Dia da independência do Brasil: a mulher que assinou separação de Portugal e foi a primeira a governar o país
A independência do Brasil em relação a Portugal, firmada em 1822, ocorreu durante a regência da imperatriz Maria Leopoldina. Por isso, ela é considerada a primeira mulher a governar o país, tendo ocupado o cargo interinamente por alguns dias.
Nascida em Viena, na Áustria, em 22 de janeiro de 1797, Carolina Josefa Leopoldina de Habsburgo-Lorena pertencia a uma das famílias mais poderosas da Europa no século 18. Aos 20 anos, em maio de 1817, casou-se à distância, por procuração, com o príncipe português Pedro de Bragança, futuro dom Pedro 1º, em uma aliança diplomática entre Portugal e Áustria. Para consumar a união, embarcou em uma viagem de navio de seis meses rumo ao Brasil, trazendo na tripulação pintores, cientistas e botânicos europeus, que integraram a chamada Missão Científica Austríaca.
Em 1822, durante uma viagem do marido a São Paulo, Leopoldina permaneceu no palácio imperial e ocupou o cargo de regente do país. Foi nesse período que ela assinou a independência brasileira, em 2 de setembro. Somente cinco dias depois, dom Pedro 1º foi informado sobre a notícia, dando o famoso grito às margens do rio Ipiranga — data que entrou para os livros de história como o Dia da Independência: 7 de setembro de 1822.
Pesquisadores e escritores têm reivindicado uma imagem menos passiva de Leopoldina na história nacional. Segundo o escritor Paulo Rezzutti, autora de obras sobre a imperatriz, ela ajudou a escrever a história política do Brasil, mas é comum explicá-la apenas como mãe de dom Pedro 2º e esposa de dom Pedro 1º. Rezzutti afirma que, em 1822, Leopoldina desrespeitou ordens das cortes portuguesas e declarou o "Fico" antes de dom Pedro, com uma visão mais astuta que a do marido, temendo que a saída do Brasil pudesse provocar uma guerra civil.
A postura de Leopoldina ao se recusar a retornar a Portugal divide opiniões.

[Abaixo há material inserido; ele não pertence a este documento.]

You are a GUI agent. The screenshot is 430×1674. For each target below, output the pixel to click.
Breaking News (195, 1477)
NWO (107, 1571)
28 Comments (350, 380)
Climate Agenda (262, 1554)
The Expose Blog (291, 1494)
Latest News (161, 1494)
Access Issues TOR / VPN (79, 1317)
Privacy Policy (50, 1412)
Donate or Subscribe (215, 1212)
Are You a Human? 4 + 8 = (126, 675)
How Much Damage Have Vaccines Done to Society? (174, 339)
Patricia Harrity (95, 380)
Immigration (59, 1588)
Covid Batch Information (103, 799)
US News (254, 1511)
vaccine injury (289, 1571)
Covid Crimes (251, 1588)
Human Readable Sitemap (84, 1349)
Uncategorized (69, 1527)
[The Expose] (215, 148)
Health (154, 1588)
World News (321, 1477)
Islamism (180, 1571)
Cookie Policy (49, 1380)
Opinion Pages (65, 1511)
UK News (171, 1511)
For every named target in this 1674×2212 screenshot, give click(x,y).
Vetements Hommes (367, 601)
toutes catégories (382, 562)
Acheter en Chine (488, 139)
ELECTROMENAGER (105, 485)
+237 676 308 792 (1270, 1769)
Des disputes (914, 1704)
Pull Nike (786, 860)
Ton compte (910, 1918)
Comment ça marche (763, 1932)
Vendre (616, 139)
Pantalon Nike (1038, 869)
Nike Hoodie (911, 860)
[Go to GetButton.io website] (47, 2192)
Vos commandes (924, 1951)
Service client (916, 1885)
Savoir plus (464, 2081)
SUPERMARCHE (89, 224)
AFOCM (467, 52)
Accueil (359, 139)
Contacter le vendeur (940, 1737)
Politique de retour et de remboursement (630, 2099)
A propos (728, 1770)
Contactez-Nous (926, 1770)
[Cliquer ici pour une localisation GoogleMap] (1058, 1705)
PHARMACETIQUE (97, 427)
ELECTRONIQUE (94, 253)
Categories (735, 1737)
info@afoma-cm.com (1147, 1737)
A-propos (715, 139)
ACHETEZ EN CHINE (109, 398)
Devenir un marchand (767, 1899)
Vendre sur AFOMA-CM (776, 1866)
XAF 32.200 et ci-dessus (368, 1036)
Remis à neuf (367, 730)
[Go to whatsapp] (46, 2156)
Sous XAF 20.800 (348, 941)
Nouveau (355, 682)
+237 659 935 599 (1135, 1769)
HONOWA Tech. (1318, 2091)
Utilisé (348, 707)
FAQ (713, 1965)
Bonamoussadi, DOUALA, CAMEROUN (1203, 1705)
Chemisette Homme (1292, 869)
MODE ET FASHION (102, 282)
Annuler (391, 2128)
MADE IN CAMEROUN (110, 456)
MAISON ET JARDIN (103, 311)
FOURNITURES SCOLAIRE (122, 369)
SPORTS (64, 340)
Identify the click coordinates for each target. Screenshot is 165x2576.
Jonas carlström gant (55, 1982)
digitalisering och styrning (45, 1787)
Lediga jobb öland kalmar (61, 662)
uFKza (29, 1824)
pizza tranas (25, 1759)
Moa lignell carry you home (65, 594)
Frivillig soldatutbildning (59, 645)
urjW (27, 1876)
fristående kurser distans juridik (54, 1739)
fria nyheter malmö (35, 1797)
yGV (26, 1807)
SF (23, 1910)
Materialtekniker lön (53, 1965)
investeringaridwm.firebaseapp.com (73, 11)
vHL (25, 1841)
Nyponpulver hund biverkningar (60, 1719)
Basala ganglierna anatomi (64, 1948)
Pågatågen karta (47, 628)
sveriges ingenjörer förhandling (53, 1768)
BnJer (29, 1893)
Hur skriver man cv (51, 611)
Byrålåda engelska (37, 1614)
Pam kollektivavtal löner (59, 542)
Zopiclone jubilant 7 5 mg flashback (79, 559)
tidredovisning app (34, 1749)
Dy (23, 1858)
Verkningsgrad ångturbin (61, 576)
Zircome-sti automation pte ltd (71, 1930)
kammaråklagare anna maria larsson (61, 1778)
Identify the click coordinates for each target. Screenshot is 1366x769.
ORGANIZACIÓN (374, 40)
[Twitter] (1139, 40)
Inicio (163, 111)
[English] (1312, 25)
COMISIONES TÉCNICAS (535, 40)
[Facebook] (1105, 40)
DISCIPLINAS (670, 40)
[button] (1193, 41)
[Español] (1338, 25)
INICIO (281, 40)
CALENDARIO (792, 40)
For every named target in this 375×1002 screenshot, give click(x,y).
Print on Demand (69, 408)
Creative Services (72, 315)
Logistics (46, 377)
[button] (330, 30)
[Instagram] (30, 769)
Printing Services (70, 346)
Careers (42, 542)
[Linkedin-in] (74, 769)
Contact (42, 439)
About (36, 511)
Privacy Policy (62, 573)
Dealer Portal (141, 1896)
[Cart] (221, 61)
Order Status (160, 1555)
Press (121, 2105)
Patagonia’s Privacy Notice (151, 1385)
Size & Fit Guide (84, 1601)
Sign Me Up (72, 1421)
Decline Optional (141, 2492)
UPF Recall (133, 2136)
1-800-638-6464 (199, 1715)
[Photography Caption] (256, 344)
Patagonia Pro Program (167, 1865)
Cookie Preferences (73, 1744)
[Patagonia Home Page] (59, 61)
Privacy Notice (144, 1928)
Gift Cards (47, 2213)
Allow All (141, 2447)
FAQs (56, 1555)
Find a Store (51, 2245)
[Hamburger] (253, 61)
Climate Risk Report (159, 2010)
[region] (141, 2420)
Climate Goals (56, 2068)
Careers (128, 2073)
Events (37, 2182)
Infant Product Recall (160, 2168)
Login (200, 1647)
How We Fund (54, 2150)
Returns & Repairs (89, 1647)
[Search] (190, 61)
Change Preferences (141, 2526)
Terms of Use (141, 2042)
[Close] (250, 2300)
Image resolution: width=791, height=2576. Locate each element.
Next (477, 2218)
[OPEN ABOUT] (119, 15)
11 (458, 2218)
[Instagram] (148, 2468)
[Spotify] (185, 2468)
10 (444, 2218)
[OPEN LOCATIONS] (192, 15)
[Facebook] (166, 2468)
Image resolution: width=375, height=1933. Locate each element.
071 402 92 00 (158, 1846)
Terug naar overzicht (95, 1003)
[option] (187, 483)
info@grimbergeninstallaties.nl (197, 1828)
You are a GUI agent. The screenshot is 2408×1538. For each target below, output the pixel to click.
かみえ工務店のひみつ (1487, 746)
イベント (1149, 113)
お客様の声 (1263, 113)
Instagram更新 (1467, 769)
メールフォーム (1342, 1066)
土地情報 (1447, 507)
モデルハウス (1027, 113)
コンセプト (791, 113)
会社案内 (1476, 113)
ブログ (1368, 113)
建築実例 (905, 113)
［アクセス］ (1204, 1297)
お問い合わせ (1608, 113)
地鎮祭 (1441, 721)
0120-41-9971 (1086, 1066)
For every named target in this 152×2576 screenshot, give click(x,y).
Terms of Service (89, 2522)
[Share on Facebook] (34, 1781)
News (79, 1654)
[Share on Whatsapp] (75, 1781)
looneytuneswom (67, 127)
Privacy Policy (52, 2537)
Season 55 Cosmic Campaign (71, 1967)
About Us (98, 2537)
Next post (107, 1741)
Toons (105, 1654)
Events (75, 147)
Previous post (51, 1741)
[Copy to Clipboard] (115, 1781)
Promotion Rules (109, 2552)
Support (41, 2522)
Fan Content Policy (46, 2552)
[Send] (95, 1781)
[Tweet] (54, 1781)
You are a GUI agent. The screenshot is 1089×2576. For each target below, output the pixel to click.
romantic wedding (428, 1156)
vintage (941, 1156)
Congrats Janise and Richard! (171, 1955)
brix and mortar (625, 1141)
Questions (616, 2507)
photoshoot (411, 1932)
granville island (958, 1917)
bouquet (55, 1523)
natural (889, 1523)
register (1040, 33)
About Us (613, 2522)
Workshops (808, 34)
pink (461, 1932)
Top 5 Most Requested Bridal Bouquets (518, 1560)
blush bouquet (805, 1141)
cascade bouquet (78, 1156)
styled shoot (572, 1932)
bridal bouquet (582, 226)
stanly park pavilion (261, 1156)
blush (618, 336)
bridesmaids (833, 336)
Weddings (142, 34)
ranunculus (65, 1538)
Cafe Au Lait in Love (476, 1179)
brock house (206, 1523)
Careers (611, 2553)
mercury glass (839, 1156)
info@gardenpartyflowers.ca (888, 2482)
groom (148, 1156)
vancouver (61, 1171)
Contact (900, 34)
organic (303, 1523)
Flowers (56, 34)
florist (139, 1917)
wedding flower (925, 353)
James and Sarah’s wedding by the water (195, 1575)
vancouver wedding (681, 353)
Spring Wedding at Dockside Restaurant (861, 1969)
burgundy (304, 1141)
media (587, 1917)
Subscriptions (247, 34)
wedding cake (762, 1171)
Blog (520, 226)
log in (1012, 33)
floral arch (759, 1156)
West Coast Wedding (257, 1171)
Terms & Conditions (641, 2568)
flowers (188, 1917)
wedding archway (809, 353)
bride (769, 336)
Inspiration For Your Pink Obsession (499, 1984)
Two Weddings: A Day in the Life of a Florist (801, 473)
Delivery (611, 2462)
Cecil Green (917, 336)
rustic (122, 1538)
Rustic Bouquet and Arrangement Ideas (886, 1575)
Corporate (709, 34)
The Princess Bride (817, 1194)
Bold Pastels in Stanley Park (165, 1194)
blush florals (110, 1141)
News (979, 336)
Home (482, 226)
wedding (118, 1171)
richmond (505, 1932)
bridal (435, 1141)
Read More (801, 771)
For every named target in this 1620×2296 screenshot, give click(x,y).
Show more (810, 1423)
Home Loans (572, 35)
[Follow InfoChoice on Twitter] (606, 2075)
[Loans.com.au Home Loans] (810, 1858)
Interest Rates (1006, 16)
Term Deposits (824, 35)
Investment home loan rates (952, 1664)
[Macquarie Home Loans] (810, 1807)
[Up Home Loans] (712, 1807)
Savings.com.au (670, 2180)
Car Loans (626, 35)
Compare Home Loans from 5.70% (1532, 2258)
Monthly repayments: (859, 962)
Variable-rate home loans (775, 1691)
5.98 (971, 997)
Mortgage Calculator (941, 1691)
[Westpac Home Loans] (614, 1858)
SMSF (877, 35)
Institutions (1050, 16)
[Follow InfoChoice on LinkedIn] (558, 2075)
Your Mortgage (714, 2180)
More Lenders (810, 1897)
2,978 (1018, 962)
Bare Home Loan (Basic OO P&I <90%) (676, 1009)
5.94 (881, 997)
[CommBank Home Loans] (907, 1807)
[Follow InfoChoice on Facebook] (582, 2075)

Para alguns, foi uma atitude revolucionária; para outros, apenas uma estratégia política. Especialistas destacam que ela foi educada na Áustria para servir aos interesses de sua dinastia, os Habsburgo, e que falava 11 idiomas. Diferentemente de dom Pedro, a princesa soube dialogar com o povo brasileiro e incluiu o nome de Maria, passando a ser conhecida como dona Leopoldina, como forma de estabelecer relações com a cultura nacional.